The Labour Party Conference in Liverpool in September 2022 seemed like a victory parade. The Shadow Cabinet appeared to be a government in waiting. The divisions over Iraq and Brexit are far behind them. Even right-wingers are obliged to acknowledge that Labour's plans are more cogent and credible than those of the Conservative and Unionist Party.

Labour sang 'God Save the King' at their conference. They had not sung the national anthem for decades. It is reassuring to float voters. They have eschewed anti-monarchism as being at best a diversion from their central mission which is delivering economic growth and excellent public services.

*CHALLENGES*
**a)** Using the passage on the 2022 Labour Party Conference, explain in one to three sentences why Labour has set aside anti-monarchism.
**b)** In the passage on the Labour Party Conference, which city hosted the conference?
**c)** Carry on the passage about the 2022 Labour Party Conference, starting after its last sentence.

*RAW DATA*

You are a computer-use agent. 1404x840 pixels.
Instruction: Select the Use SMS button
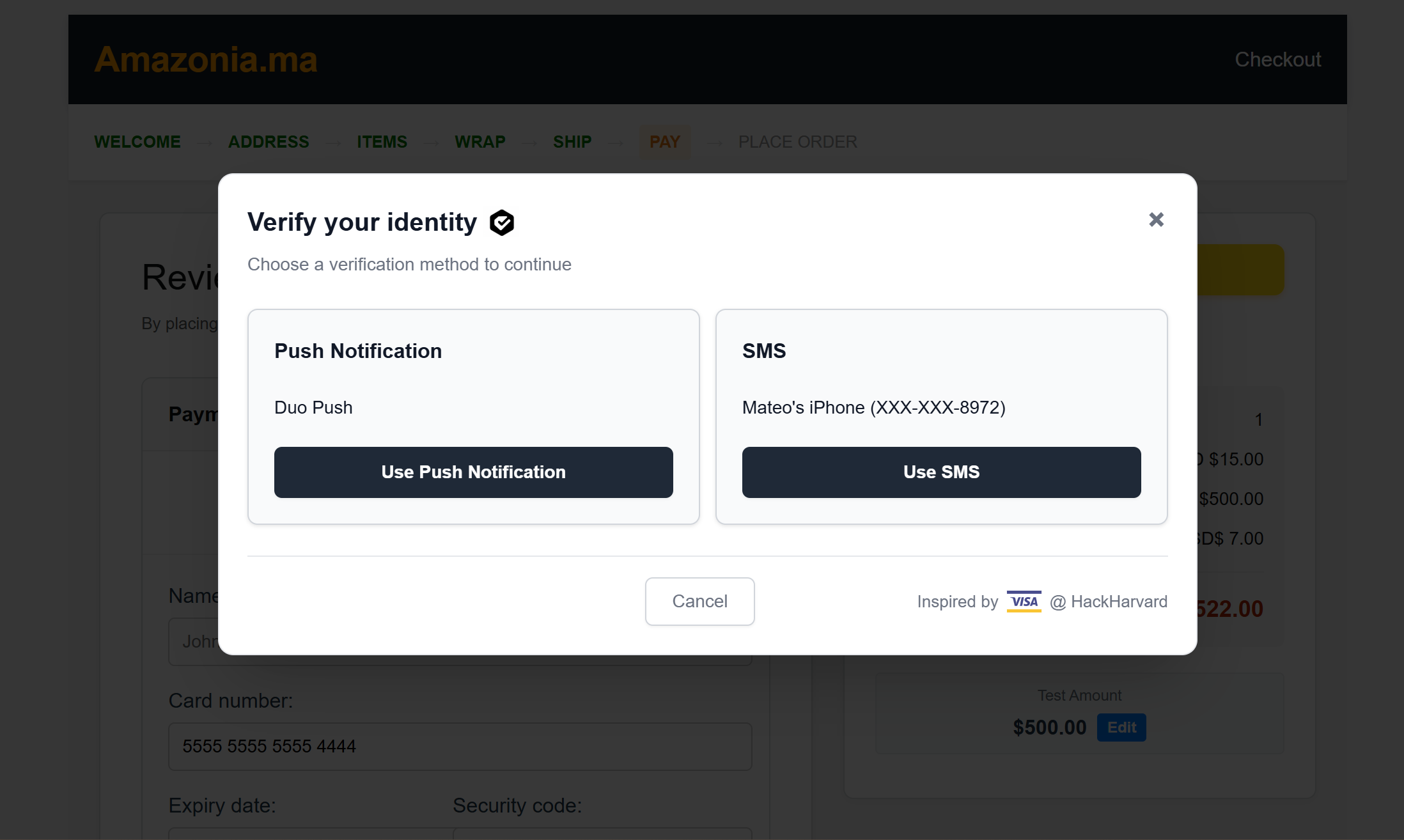(x=941, y=472)
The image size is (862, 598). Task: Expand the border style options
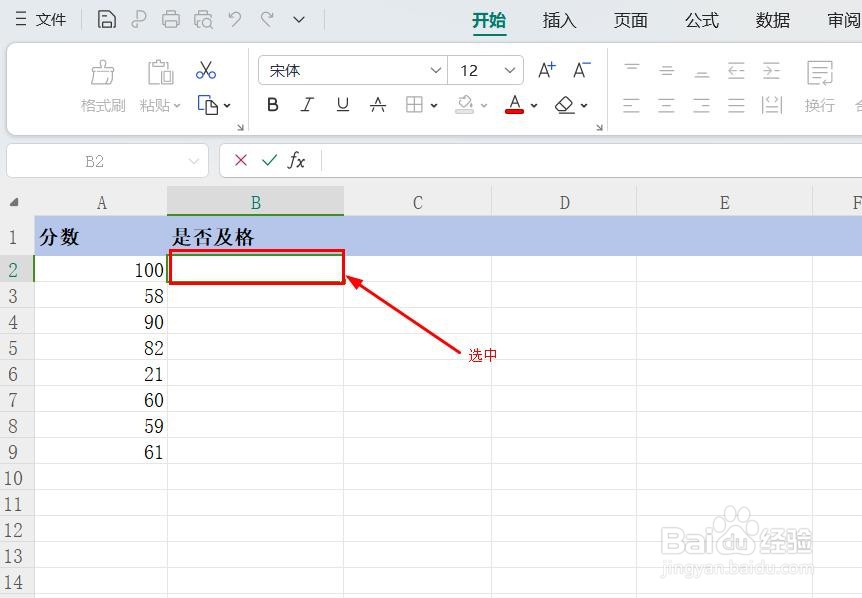(434, 105)
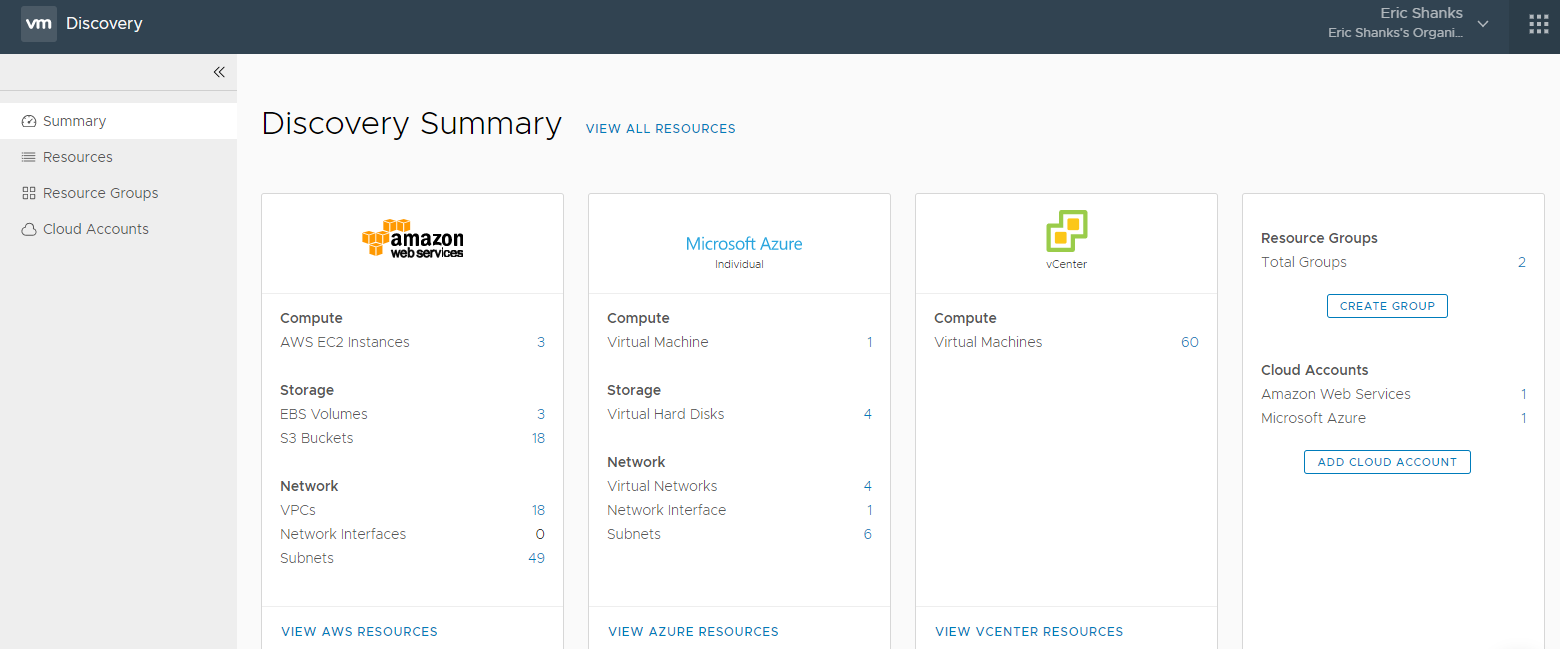
Task: Click the Microsoft Azure logo text
Action: pyautogui.click(x=743, y=244)
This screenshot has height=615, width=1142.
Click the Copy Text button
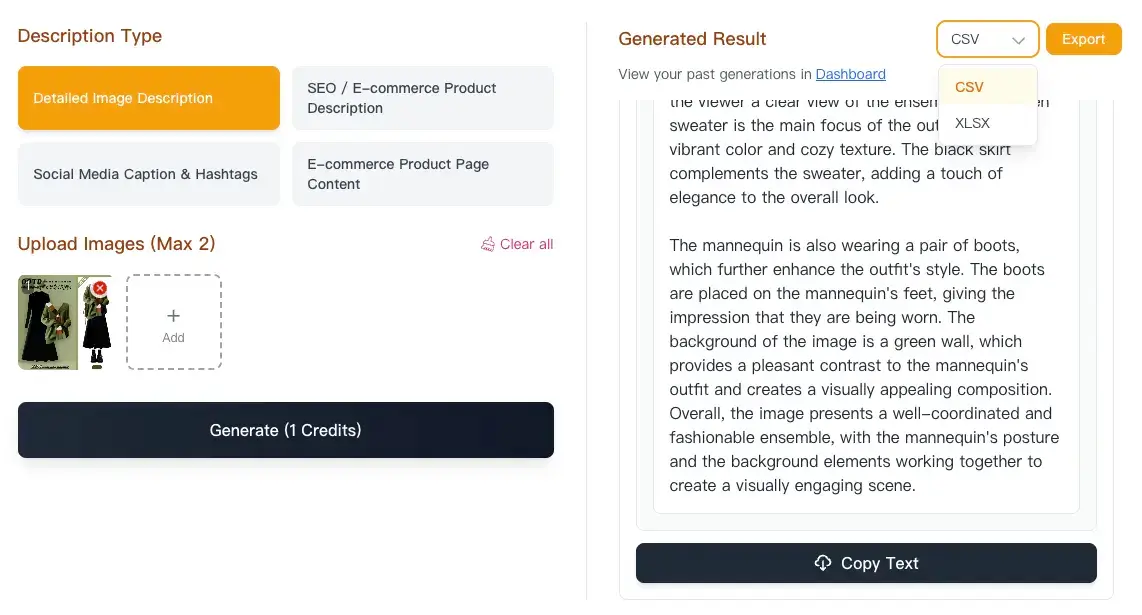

*PER-TASK ANSWERS*
**a)** Labour regards anti-monarchism as at best a diversion from its central mission, which is delivering economic growth and excellent public services.

**b)** Liverpool.

**c)**
Tory MPs are not just jittery. In the mid-term, they expect to be behind. But no miles behind. They have won four elections on the trot. You cannot win them all. For the Tories to win a fifth consecutive election might degrade democracy. The Conservatives know they could turn around from being 5% or 10% behind. But you cannot turn around being 33% behind even with over two years to go to the election. The Conservative Parliamentary Party is close to panic stations. They expect to not just lose the elections (a party loses sometimes) but to face a total meltdown. This would be a defeat to eclipse 1997. Notice, that the declension in Tory support has only just started.

How can the Conservatives regain the trust of the electorate? A change of leader? Truss is the fourth Tory leader in six years. This is beginning to look like an existential crisis. The idea that booting out the leader is the solution has been tested to destruction and beyond. Should Truss then sack the Chancellor of the Exchequer? It is no good scapegoating him. That would be cowardly. Slashing tax bills was Truss' brainchild more than his.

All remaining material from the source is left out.